Later, when Gaston (now posing as Monsieur La Valle and working as the secretary to Mme Colet) starts to fall for her – potentially blowing a hole in the Gaston/Lily plan – a similar psychological dynamic is in play. Gaston might really be falling in love with Mme Colet, or he might have fallen for someone who isn’t taken in by him. If Lily has the animal cunning, Mme Colet has money – and people with money lack the desperation that makes people fall for a conman’s shtick.

The meet-cute is pure Lubitsch – a whole universe done in a thumbnail. And later there’s an even better one, when Gaston and Mme C are wondering if there’s more in play here than an employee/boss relationship. Lubitsch does the whole scene with his camera fixed on a clock, an entire evening’s worth of romantic development done in about a minute with one static shot – though the time keeps jumping forward – and two voices over the top.

A lot of credit has to go to Samson Raphaelson’s clever screenplay, the fourth of ten films he’d write for Lubitsch. And also the playing of Herbert Marshall as the too-suave, too-plausible but always slightly reptilian Gaston. Marshall would become a jowly tin of beef later in life but here, aged around 40, is sleek enough and light enough on his feet to be a plausible romantic farceur (not bad for a man with a prosthetic leg).

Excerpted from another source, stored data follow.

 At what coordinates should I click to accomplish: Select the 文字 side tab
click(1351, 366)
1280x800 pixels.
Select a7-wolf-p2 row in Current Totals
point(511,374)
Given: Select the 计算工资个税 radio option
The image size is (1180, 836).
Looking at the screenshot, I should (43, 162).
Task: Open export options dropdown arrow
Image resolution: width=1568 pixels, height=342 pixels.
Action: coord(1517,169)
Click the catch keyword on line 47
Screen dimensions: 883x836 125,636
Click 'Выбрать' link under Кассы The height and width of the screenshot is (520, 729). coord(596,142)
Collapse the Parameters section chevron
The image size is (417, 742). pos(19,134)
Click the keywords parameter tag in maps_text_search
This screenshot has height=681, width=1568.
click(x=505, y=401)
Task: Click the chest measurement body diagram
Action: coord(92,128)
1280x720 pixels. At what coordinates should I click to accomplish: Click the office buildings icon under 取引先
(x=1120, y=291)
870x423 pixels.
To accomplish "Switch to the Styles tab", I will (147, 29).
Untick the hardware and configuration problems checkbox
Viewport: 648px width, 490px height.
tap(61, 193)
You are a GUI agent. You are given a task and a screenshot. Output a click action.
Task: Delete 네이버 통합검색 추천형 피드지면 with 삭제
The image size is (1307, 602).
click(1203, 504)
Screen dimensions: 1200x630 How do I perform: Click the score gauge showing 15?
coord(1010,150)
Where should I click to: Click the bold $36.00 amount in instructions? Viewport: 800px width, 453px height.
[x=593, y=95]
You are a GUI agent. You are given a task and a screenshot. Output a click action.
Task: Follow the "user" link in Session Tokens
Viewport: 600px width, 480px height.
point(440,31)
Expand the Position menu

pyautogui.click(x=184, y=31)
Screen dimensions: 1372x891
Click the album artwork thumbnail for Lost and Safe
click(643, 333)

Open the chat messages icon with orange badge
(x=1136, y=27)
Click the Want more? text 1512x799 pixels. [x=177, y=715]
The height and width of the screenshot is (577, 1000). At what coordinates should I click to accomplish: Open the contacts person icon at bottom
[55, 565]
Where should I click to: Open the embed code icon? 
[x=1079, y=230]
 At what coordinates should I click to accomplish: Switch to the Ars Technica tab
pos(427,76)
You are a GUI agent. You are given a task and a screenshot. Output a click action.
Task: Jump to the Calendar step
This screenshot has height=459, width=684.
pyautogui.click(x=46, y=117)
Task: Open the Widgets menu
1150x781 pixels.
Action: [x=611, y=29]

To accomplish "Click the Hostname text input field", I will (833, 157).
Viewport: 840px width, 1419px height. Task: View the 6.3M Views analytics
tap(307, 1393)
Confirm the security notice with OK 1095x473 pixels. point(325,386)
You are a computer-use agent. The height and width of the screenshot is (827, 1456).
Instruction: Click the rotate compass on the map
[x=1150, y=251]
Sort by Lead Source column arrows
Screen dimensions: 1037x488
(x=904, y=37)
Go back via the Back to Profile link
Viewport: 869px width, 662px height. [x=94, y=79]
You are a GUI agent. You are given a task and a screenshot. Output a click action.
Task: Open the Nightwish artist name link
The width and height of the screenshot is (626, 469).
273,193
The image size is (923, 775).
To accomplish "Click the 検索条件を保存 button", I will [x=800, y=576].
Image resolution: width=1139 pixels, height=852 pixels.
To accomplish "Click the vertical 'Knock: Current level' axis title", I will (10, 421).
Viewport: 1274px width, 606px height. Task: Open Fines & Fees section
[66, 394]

Playing Lily is Miriam Hopkins, also just right as the slighty brassy, too-worldly grifter. And Kay Francis is the witty, not-as-dumb-as-the-money-suggests Mme Colet, a dab hand with Samuelson’s repartee – is this the film where the line “Shut up – kiss me” was first uttered? Must be pretty close to the first. Either way Francis is as good at drill-sergeant romance as she is at languid drollery. “That’s the trouble with mothers,” she says to Lily at one point, who is trying to bullshit her with some story about her mother having died. “First you get to like them and then they die.”

Not a line you’re likely to hear an any other film, of this or any other era. Give Trouble in Paradise a go. It’s good.